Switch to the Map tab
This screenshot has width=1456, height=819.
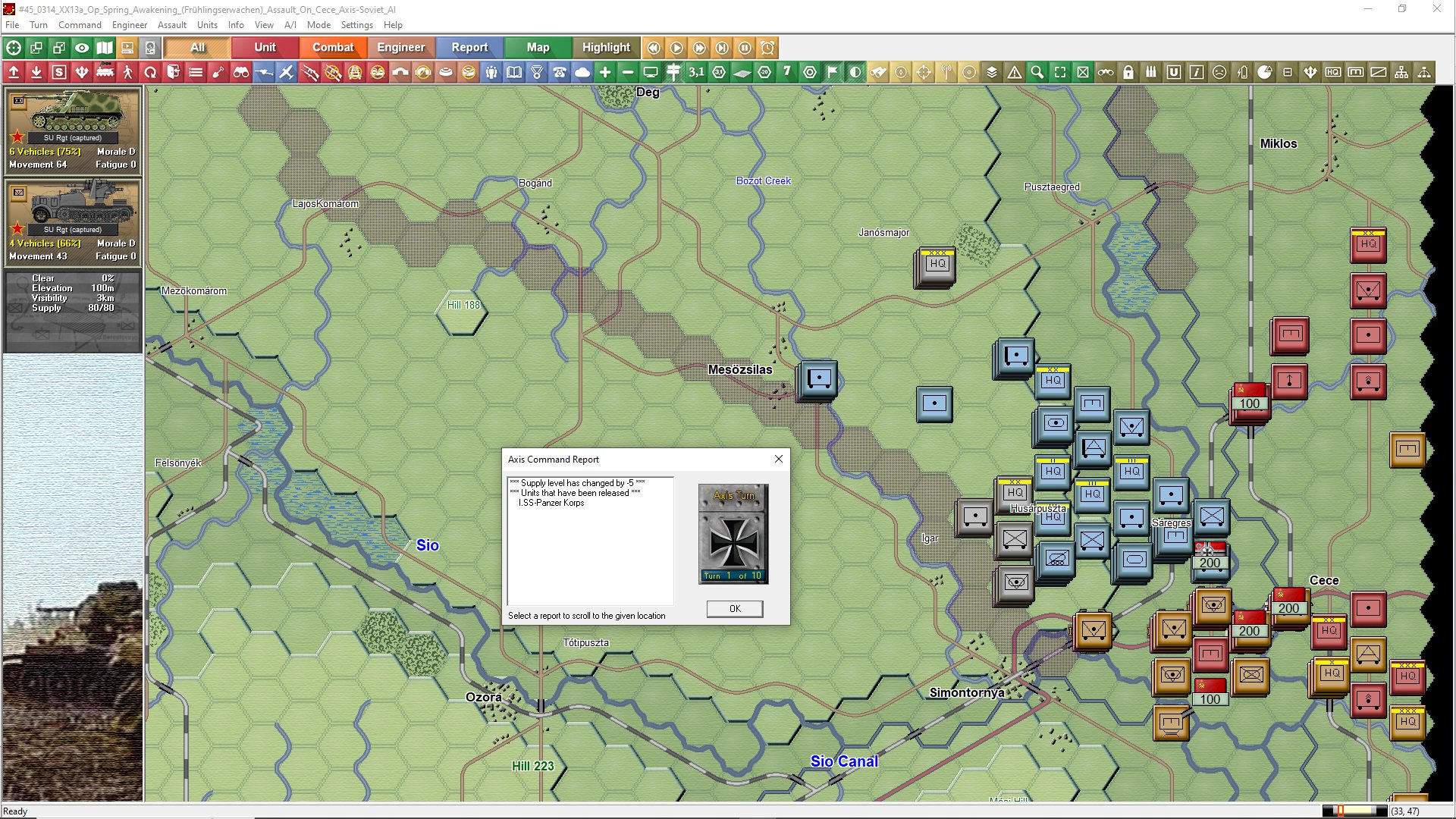(x=537, y=47)
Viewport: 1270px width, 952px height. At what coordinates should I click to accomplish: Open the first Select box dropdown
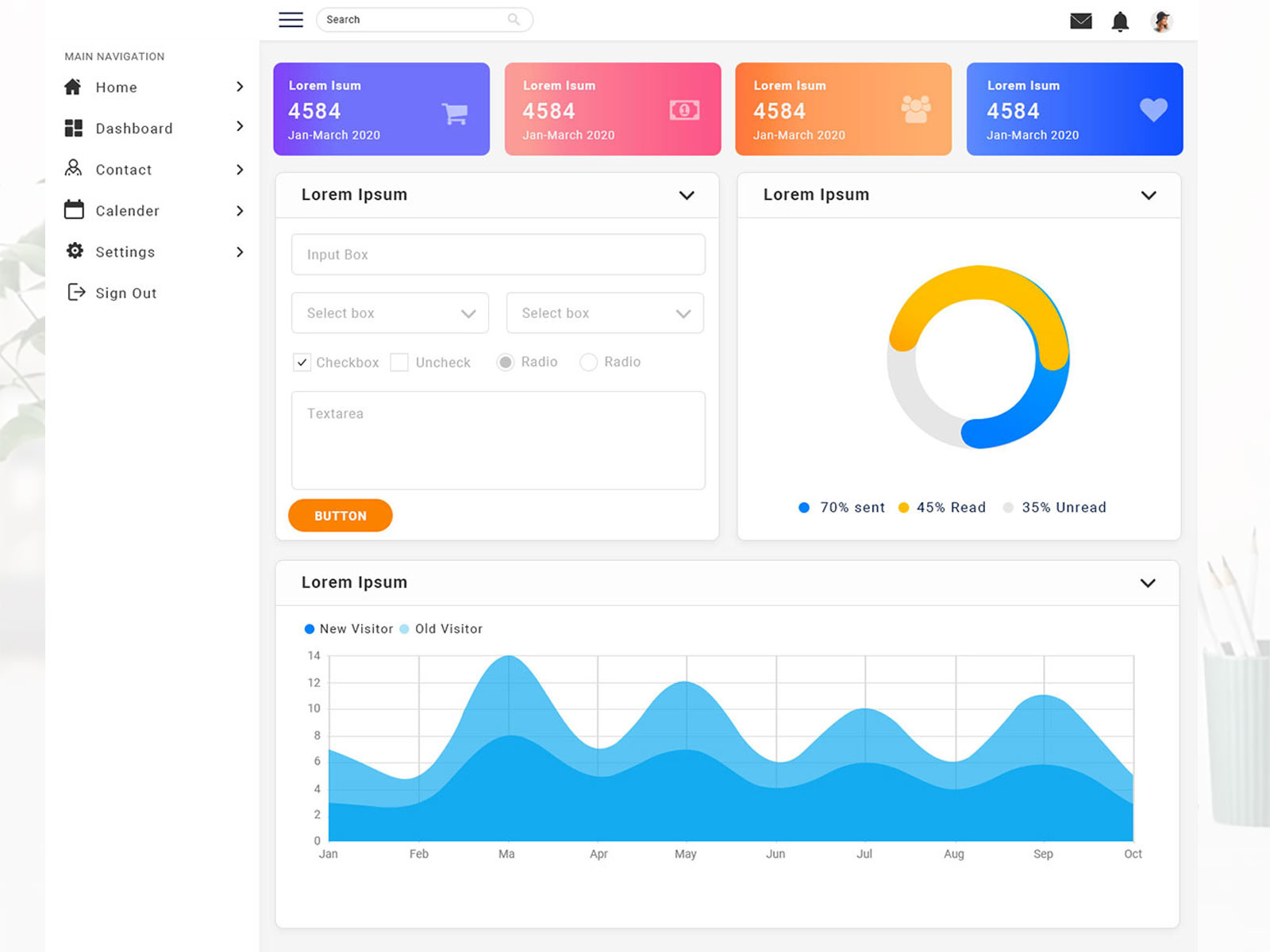389,313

_____

WORK ORDER
Without any pictures, retype the records above exactly.

SOLUTION TO THE EXERCISE
Switch to the Map tab
This screenshot has width=1456, height=819.
(x=537, y=47)
Viewport: 1270px width, 952px height. At what coordinates should I click to accomplish: Open the first Select box dropdown
389,313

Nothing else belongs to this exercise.